- [What the task asks]: All that is wanted is the exact lines from the one with "Instruction: Click the Weser-Ems" through the last line of the entries, with both ends kept and every picture left out.

[Records from a dataset]
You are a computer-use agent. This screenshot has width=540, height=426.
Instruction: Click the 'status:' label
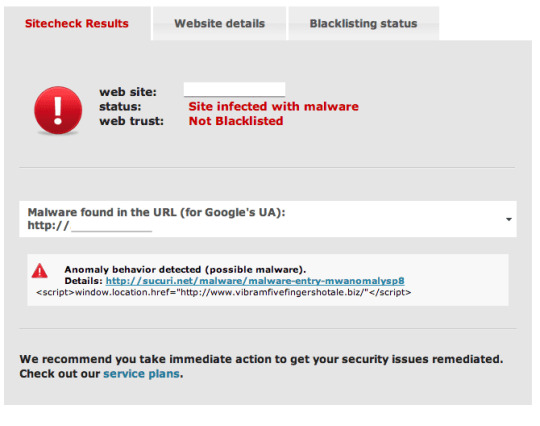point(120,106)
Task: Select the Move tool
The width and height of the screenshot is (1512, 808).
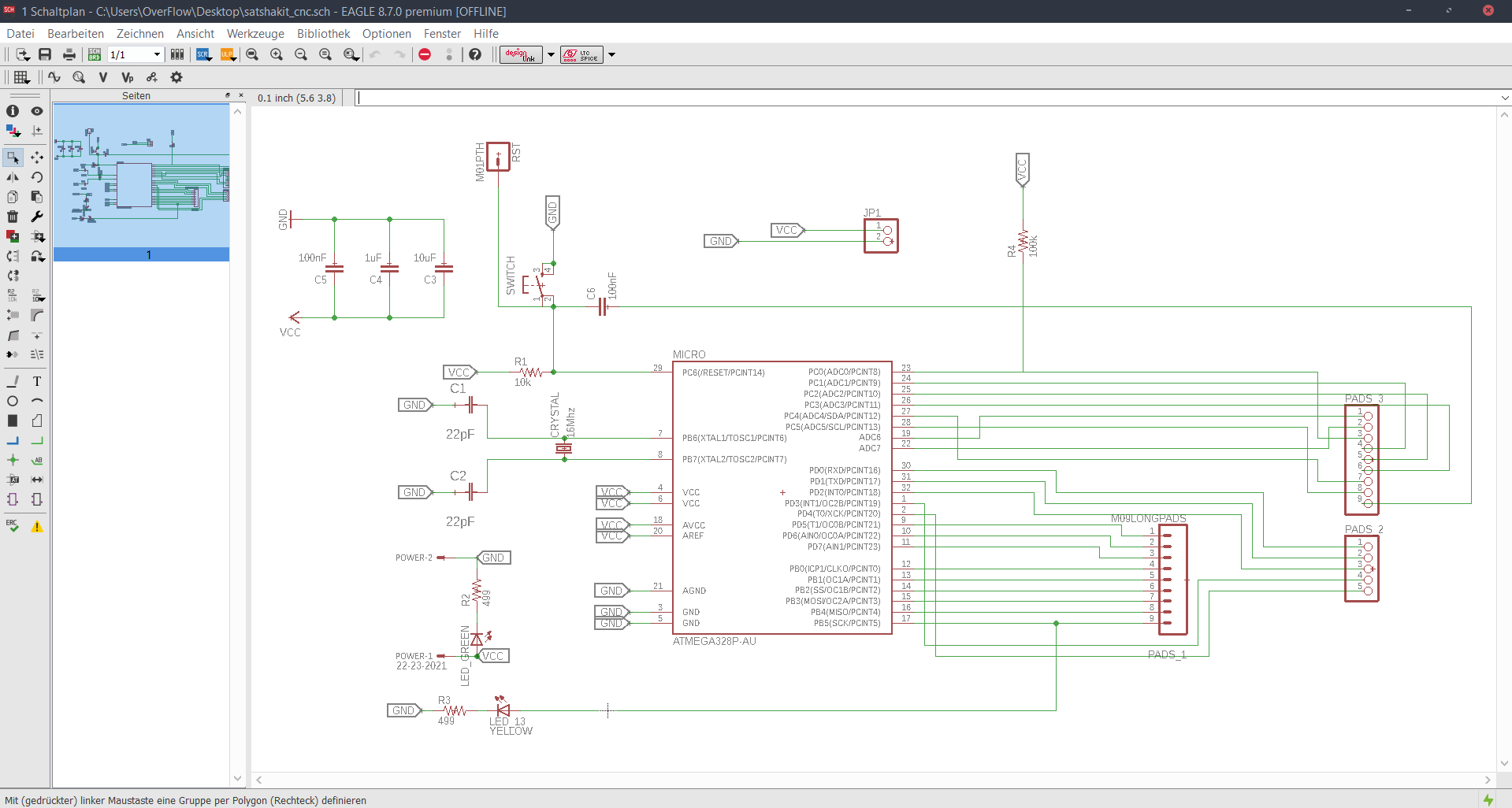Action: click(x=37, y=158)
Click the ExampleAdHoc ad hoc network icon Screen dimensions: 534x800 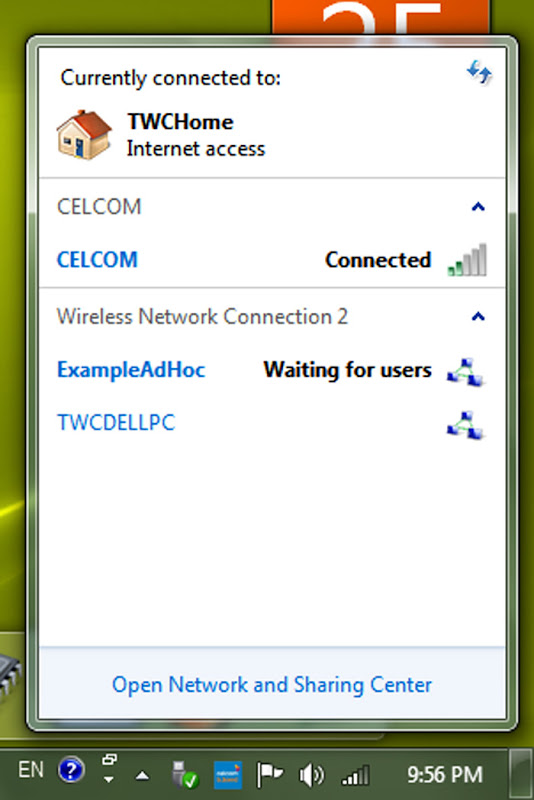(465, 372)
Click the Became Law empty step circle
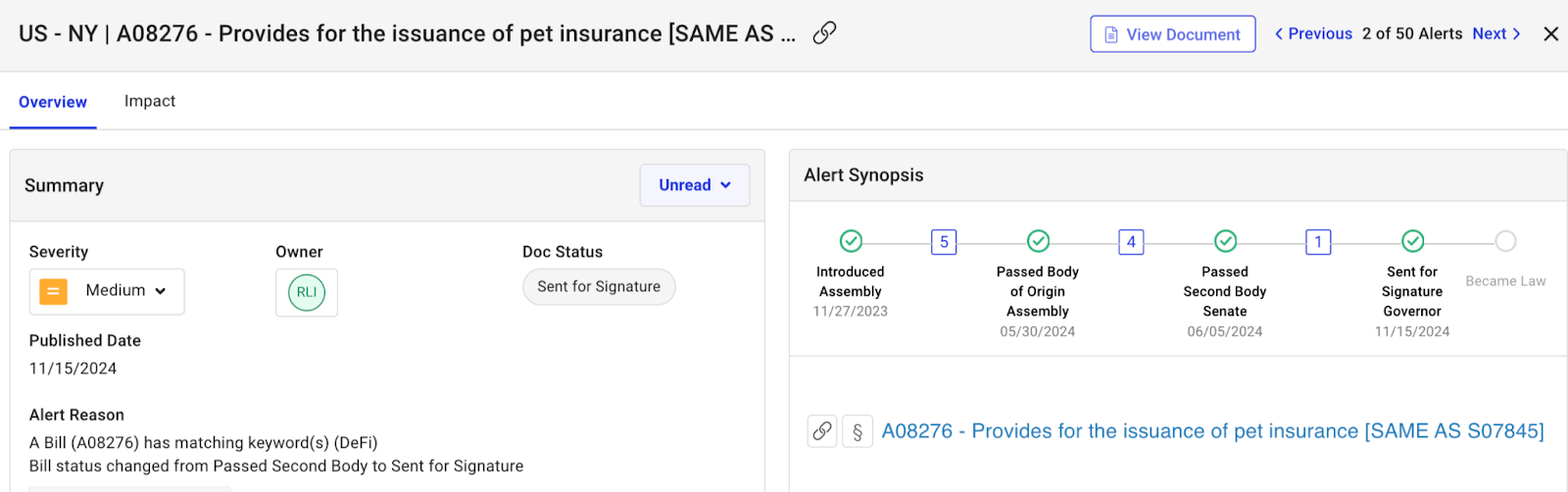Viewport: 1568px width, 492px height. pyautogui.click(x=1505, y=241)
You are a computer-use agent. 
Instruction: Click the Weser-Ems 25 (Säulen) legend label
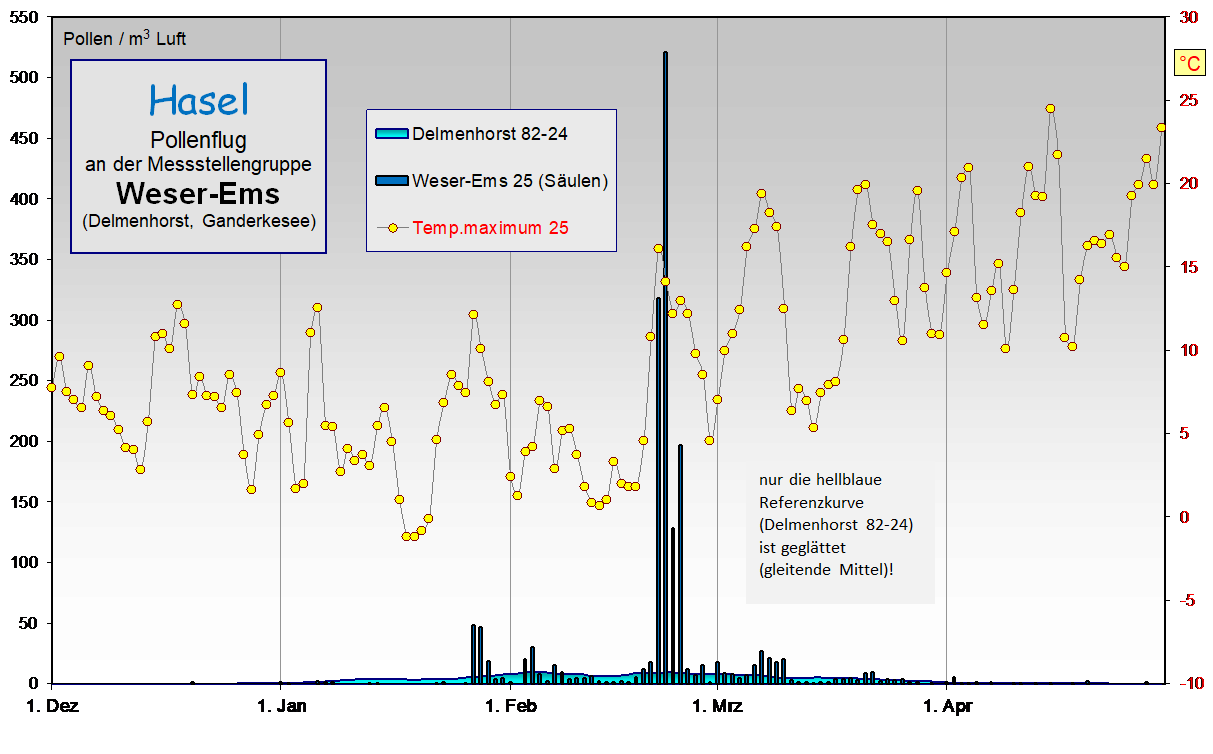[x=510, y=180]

- [Solution for this task]:
Instruction: Click the Weser-Ems 25 (Säulen) legend label
[x=510, y=180]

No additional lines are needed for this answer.